Casi acababan de despegar, o así lo parecía, cuando la selva dio paso a una cuadrícula de campos cultivados. Segundos después, Teela avistaba la ciudad.
Recordaba algunas ciudades terrestres de épocas pasadas. Había muchísimos edificios de unos cuantos pisos agrupados uno junto a otro en una masa continua. Unas cuantas torres más altas y estrechas se alzaban por encima de esta masa, y estas torres estaban unidas por rampas para transportes terrestres: lo cual, desde luego, no entraba dentro de las características de una ciudad terrestre. En aquella época, las ciudades de la Tierra habían optado por el uso de helicópteros.
—Tal vez aquí acabe nuestra búsqueda —sugirió Interlocutor esperanzado.
—Apostaría a que está deshabitado —dijo Luis.
Era simple intuición, pero estaba en lo cierto. Pudieron comprobarlo cuando sobrevolaron la ciudad.

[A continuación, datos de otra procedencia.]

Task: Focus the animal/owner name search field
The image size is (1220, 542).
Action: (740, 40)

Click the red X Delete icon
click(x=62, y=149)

En su momento debió de haber sido una urbe de gran belleza. Estaba provista de un detalle que hubiera despertado la envidia de cualquier ciudad del espacio conocido. Muchos edificios no se apoyaban sobre tierra, sino que flotaban en el aire, y se comunicaban con el suelo y con los demás edificios a través de rampas y torres elevadoras. Sin las limitaciones de la gravedad, sin condicionamientos verticales y horizontales, estos castillos flotantes de ensueño habían sido construidos en todo tipo de formas y en tamaños muy diversos.